WHY I NEED A COMPUTER POINT OF SALE.

 

Most retailers are beginning to employ quality retail management systems in their operations, and are seeing some very fast benefits: return on investment in as little as six months and at least a 10 percent boost to their bottom lines.

According to the J.C. Williams Group, retailers spend an average one to two percent of sales on retail information systems. For example, a retailer with $300,000 in annual sales should spend about $30,000 over five years on its system, and such a retailer could realize hundreds of dollars a month in extra income as a result.

Just installing a retail management system imposes certain controls on your business that improve profitability. Spending the time to learn and take advantage of its many capabilities brings even more. For example:

  1. Cutting shrinkage: Balancing your drawers and other daily procedures help you discover some of the sources of shrinkage, such as errors and theft. But with its detailed electronic journals, date/time stamps and other security features, a retail management system can provide far more details about the "exceptions" to normal procedures than a non computerized cash register or manual system ever could, helping you isolate and address these problems.
  2. Better inventory control: Paper-based inventory methods are subject to error and take time to compile and search through. With a retail management system you can instantly know what's in stock at any moment, and set reorder points for every SKU so the system automatically generates a purchase order when that item count is reached. You can also print out inventory reports to enable physical inventory of the store.
  3. Streamlined receiving: Merchandise that sits in your backroom while you search through paperwork can't earn you any money. With a retail management system, you can receive using the system's purchase orders, and tell the system to automatically generate the exact number of bar coded labels needed for each item. Your staff can get those items out onto the selling floor sooner.
  4. Targeted customer promotion: Is a food processor manufacturer offering special discounts for add-on tools? Before, you set up a display and hoped. With many retail management systems, you can use its customer database to print out a list of everyone who has purchased that brand processor from you for a personalized mailing. Or, generate a list of your top spenders and send them a special "buy two, get one" offer.
  5. More accurate payroll: It takes time to add up time cards, and often you know that "9 to 3" shift was really 9:23 to 2:48. You can use your retail management system for employee check in/out. Then it can automatically calculate time worked including overtime and other considerations, and send the data straight to payroll for check printing.
  6. Complex commissions: If you pay commissions, the retail management system can track a number of commission levels and SPIFs and feed them into payroll calculations. You can even create reports on who is selling what, such things as gross margins per employee.
  7. Frequent shopper tracking: Without a retail management system, offering anything more than a customer "punch" card meant too much paperwork. But with a system doing the work for you, you can manage a complex program, such as different prices for different customer groups.
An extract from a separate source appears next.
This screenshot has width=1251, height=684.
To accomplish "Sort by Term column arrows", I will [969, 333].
Reporting lets you instantly view customer buying history.
  8. Accurate billing: Manually calculating a customer'smonthly balance can lead to embarrassing errors. A retail management system can generate billing quickly and accurately. Some systems even post charges instantly instead of waiting until the end of the month.
  9. Foolproof closing: Simply put, end of day closing is much faster, even than an electronic cash register. Most systems will print a form showing shorts and overs, and even print out a bank deposit slip for you.
  10. Incremental sales: You can program many systems to display on the screen a prompt for clerks to suggest "film to go with a camera," or warn "this customer has a bad check in this store. Cash only." These prompts make your staff better salespeople, and cuts new clerk training time.
  11. Reports galore: Rather than just relying on gut feelings and simple transaction logs to gauge your business, you can use a retail management systems to generate all kinds of report: department sales analysis, exception reports, customer sales analysis, purchase analysis, open-to-buy reports. Many systems also allow you to export data to a different report writing system, if that's what you prefer.
  12. Security: While some retailers feel nothing beats a traditional cash register for security, retail management systems are also heavily secure. You can block clerks from looking at your store sales and any other data or accessing modules or programs you don't want them to use.And a quality system will recover completely after a power outage, so you don't lose any sales information.
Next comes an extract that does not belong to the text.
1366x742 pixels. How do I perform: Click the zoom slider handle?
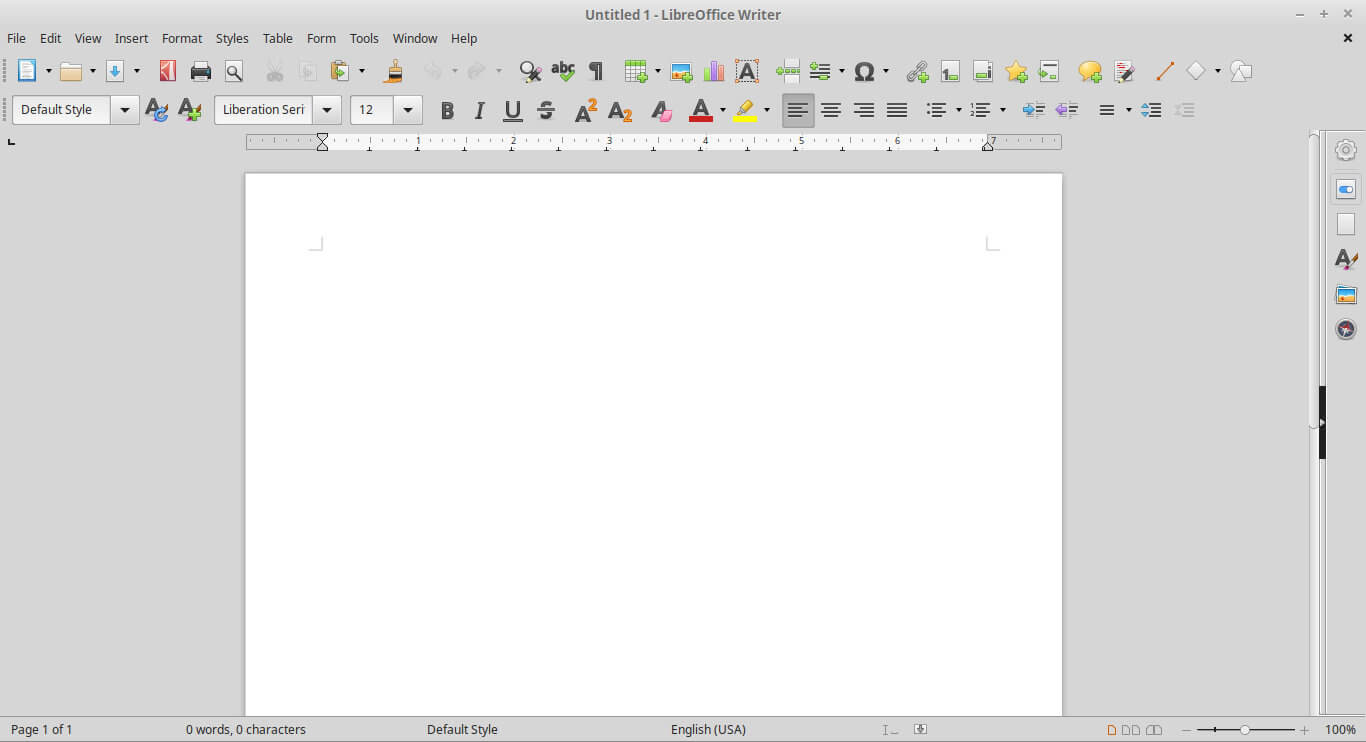(1245, 730)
Of course, a retail management system doesn't do this all by itself. It takes commitment, not just of the dollars required (which you'll quickly recover) but of the time and resources to learn about and use your new system. First make sure you select a quality system that has all the functionality you need. Then invest the time you once spent drowning in paper to making use of your new system, and you'll soon enjoy increased margins, sales and profits.